Alan’s broader ambitions are to become a holistic tool for helping citizens manage their wellbeing, a single place that serves up personalised and proactive health services. This involves being trusted as a repository of authoritative information, as well as a place that patients can store their data securely. ‘These days people don’t want to be passive receivers of healthcare. By creating a single digital portal for an otherwise fragmented health landscape, we help them get better treatment and offer higher quality medical time,’ Samuelian-Werve says. ‘The vision is to build a frictionless and fair system accessible to everyone.’

Health officials are now taking note. Instead of seeing healthcare as widgets on a factory line – rolled out according to an industrial-era logic of top-down standardisation – administrators and system designers are looking to the bottom-up mindset of startups, who can grow efficiently by deploying user data to offer personalised, high-quality experiences at scale.

In the long-run, the benefits of digitalisation should be felt by both doctors and patients. With the promise of access to richer data about patients and their histories, digital health tools improve the capacity for clinicians to intervene preventatively – saving money and lives in the long-run. At the same time, citizens are growing dissatisfied with a ‘one size fits all’ model of centralised, state-controlled health services, and demanding greater autonomy and control in their journey through the system.

No longer are digital and physical consultations locked in a battle with one another – rather, in the aftermath of Covid-19, we’re likely to be left with a hybrid model, where apps help structure and enrich the experience of seeing your doctor, rather than simply serve as a substitute for it.

‘What’s positively surprised us is the depth of responsibility people feel towards their healthcare systems, and towards helping healthcare workers do their jobs,’ Samuelian-Werve of Alan told us. ‘There’s a real sense of willingness to take [one’s own] responsibility and build better health architecture as a community.’

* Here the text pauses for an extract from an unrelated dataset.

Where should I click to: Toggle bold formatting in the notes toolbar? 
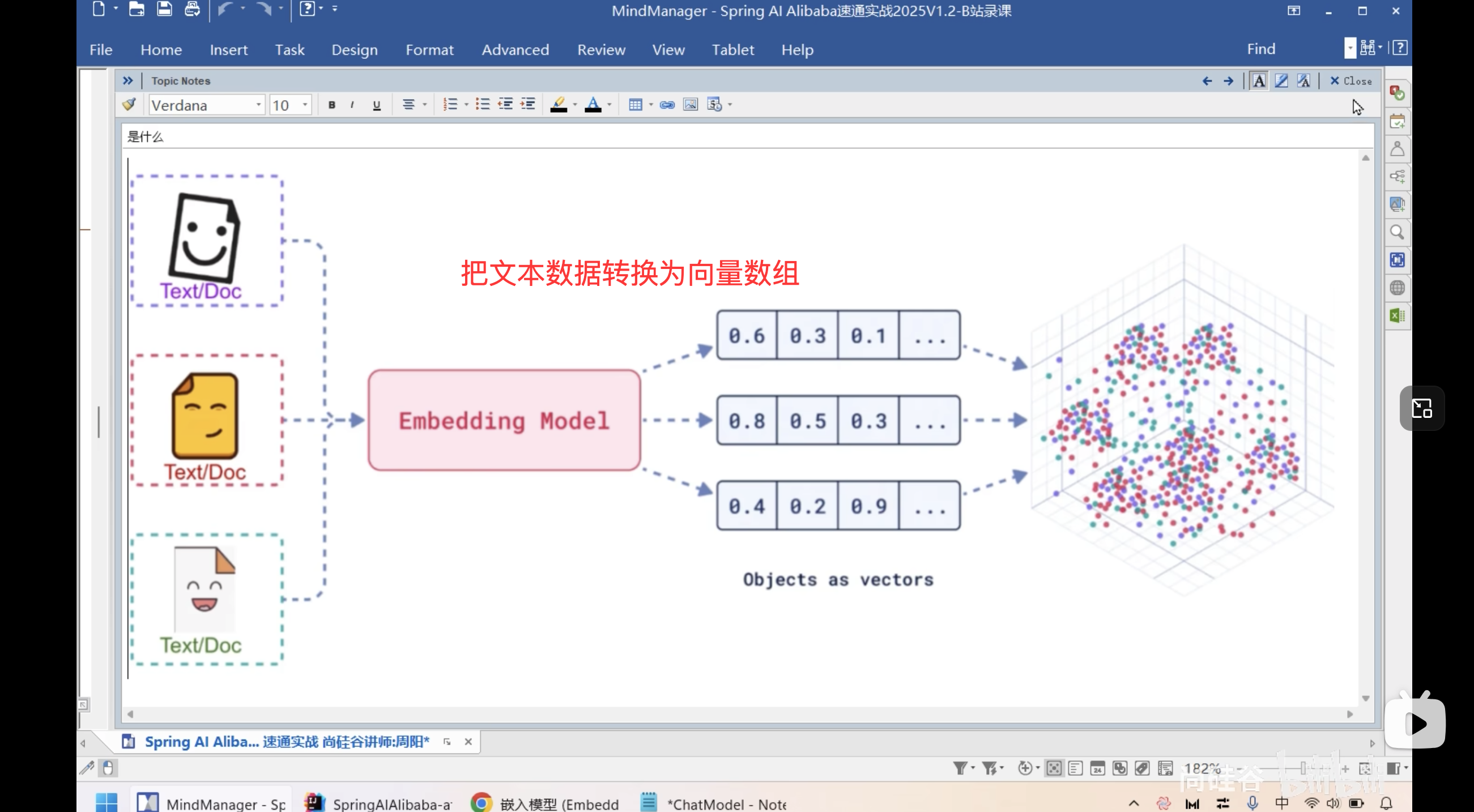point(331,104)
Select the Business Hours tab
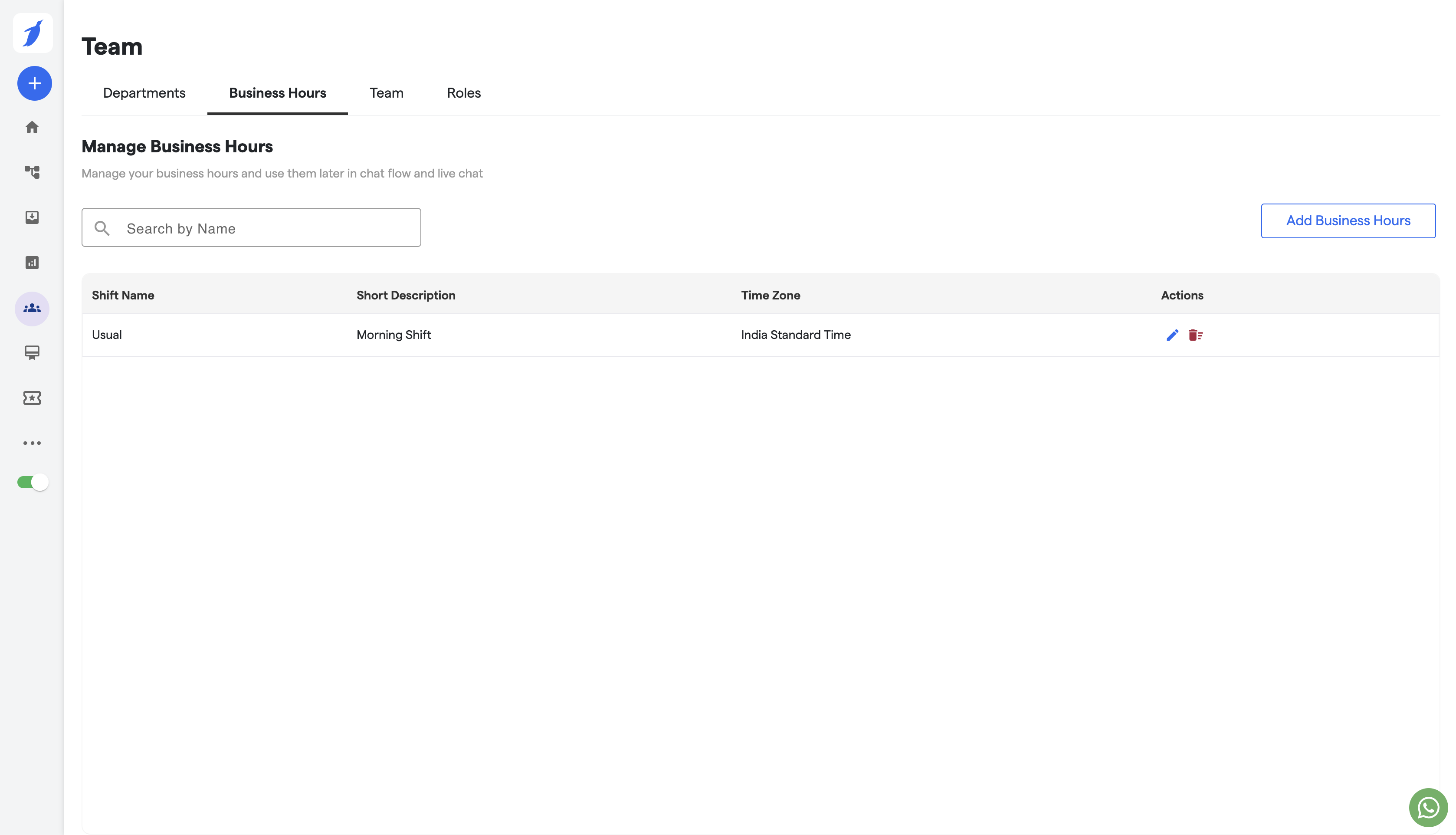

The big question is what happens in the aftermath of Covid-19 – and whether these changes stick, or whether there’s a risk of backsliding.

Our new era of digital health comes with many challenges that require serious public debate and discussion: about patient privacy and monitoring, how costs are distributed, reforms to medical training, and how to ensure that digital medicine is truly inclusive. But like 20th century policymakers of the postwar period, we need to recognise this moment for what it is, and not let it go to waste. The wellbeing of our societies depends on it.